Public opinion on cannabis: Is it “Game Over”?

Not quite. But close. Time to focus on policy details.

Public opinion on cannabis legalization has been trending positive since sometime in the late 1990s. By a couple of years ago, it was just about break-even. But in the latest Gallup poll, the “pro” side has moved to an almost-20-point advantage, 58 to 39.

Of course this calls for some caveats.

1. The question, as asked, was about legalizing use, not production and sale.

2. With a sample size of only 1000, some of the movement might be noise rather than signal. The Galston-Dionne analysis of Pew Center data from earlier in the year shows a more closely divided country; again, it’s an open question whether that difference is measurement error or real change over a few months.

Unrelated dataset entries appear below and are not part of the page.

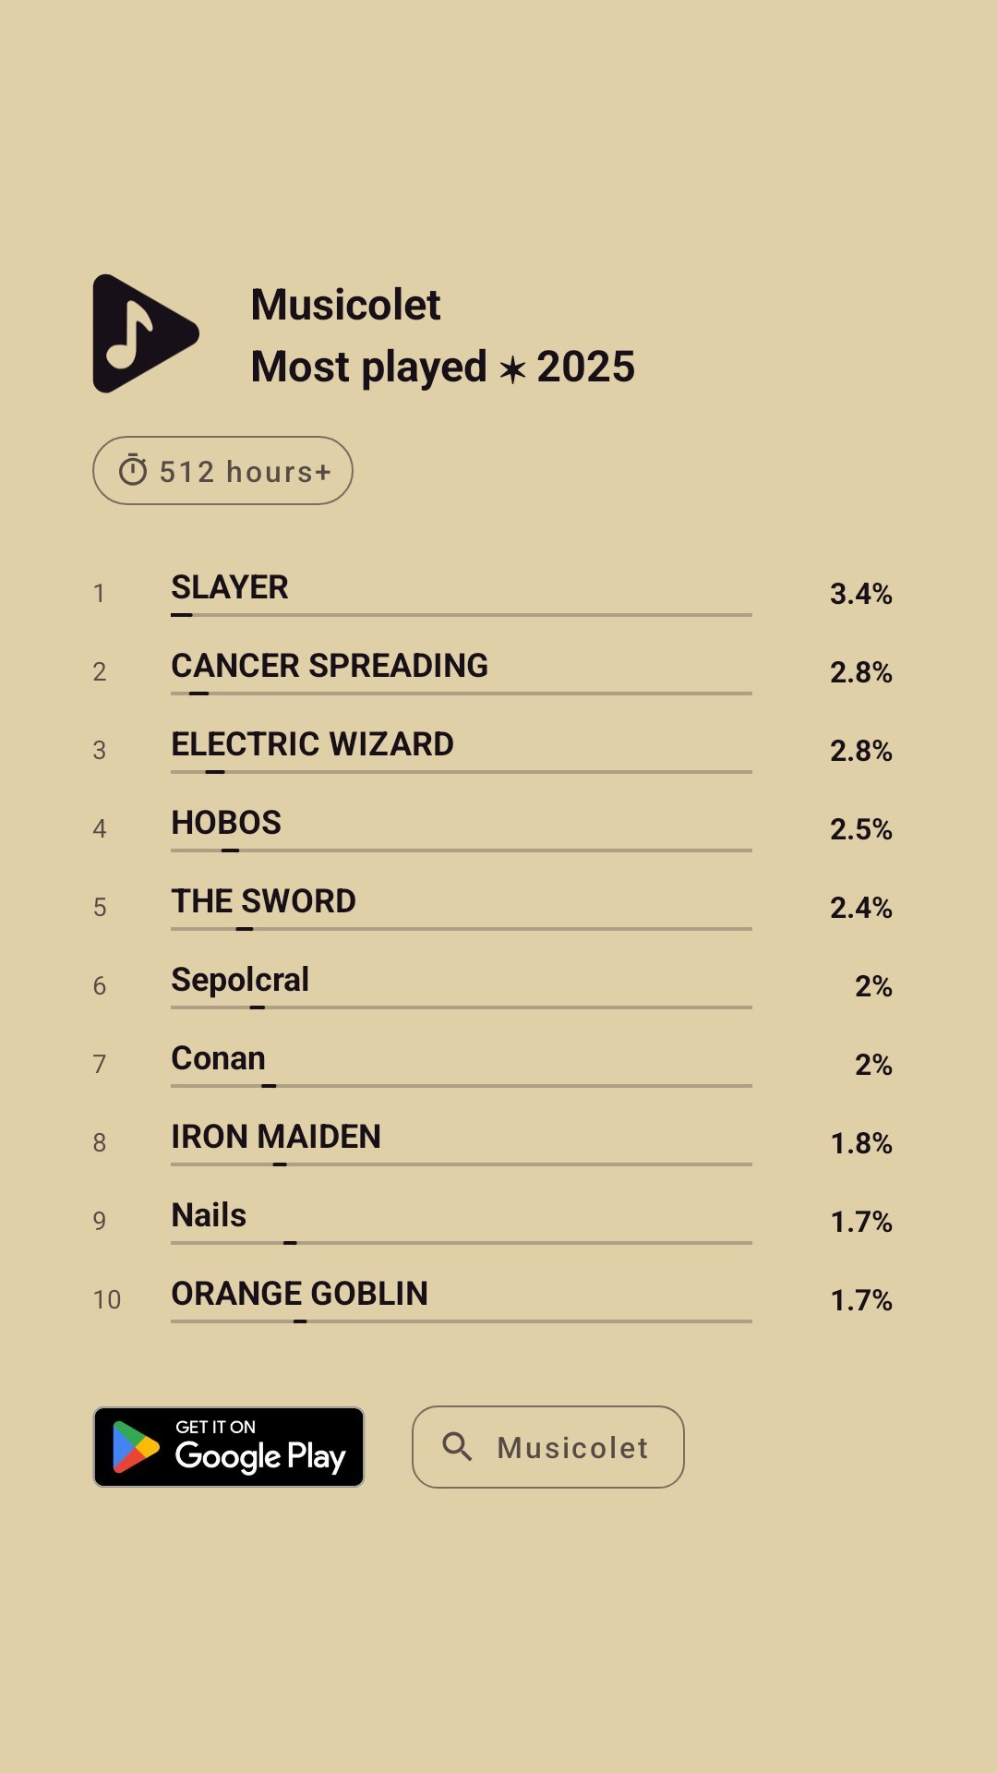Tap the Most played 2025 heading
The height and width of the screenshot is (1773, 997).
point(442,367)
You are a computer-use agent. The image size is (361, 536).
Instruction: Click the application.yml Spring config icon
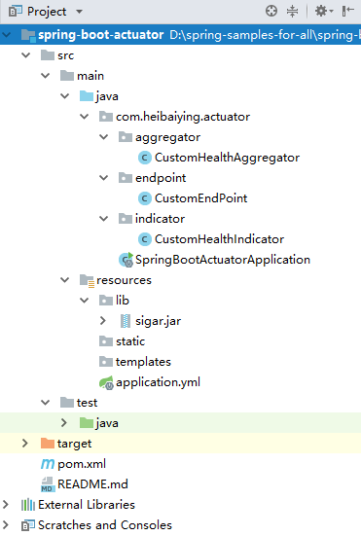106,382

3. Bad outcomes in Washington or Colorado might reverse the trend.

All of that said, the new numbers are enough to move my probability distribution. For a while now, I’ve been predicting national legalization sometime in Hillary Clinton’s second term, but without much conviction and with the caveat that the trend in public opinion would have to continue in order to make that prediction come true. Now I’d have to say it will come true unless the trend were somehow to reverse.

Note also that at some point positive feedback takes over. Being for pot legalization has a different social meaning when it’s the clear majority view. The polling results will therefore influence the behavior of some survey respondents and voters directly. Moreover, politicians and other opinion leaders shift their announced (and perhaps actual) views in response to perceived shifts in voter attitudes, that in turn will shift the beliefs of some voters.

If the question of whether to legalize now seems largely settled, that makes the much-less-debated question of how to legalize even more topical. Some of the smarter opponents of cannabis have figured this out, and are now looking for ways of limiting the increase in drug abuse likely to follow legal availability. However, career and ideological interests and group ties are likely to lead the majority of the active drug warriors to keep fighting what now seems like an unwinnable battle, telling one another that legalization is sure to be such a disaster that the public will demand re-prohibition. By doing so, the warriors will help to ensure that the legal system that eventually arises will be over-commercialized, under-regulated, and under-taxed.

This would simply repeat the mistake they made in opposing the medical use of cannabis. While the warriors kept chanting “Cheech and Chong medicine,” the pot advocates rolled right over them. Rien appris, rien oublié.

Update Andrew Sullivan strikes a triumphal note. Hard to fault him for that. But goddammit, “less harmful than alcohol” and “not harmful to most of its users” do not add up to “harmless.” Adolescents spin out on cannabis and wreck their academic careers. People of all ages do stupid things while stoned, including driving their cars into trees and other cars. Cannabis now follows only alcohol as the primary drug of abuse reported by people voluntarily entering drug treatment.

Why take the perfectly reasonable case that cannabis should not be illegal and ruin it with the silly claim that the stuff is harmless?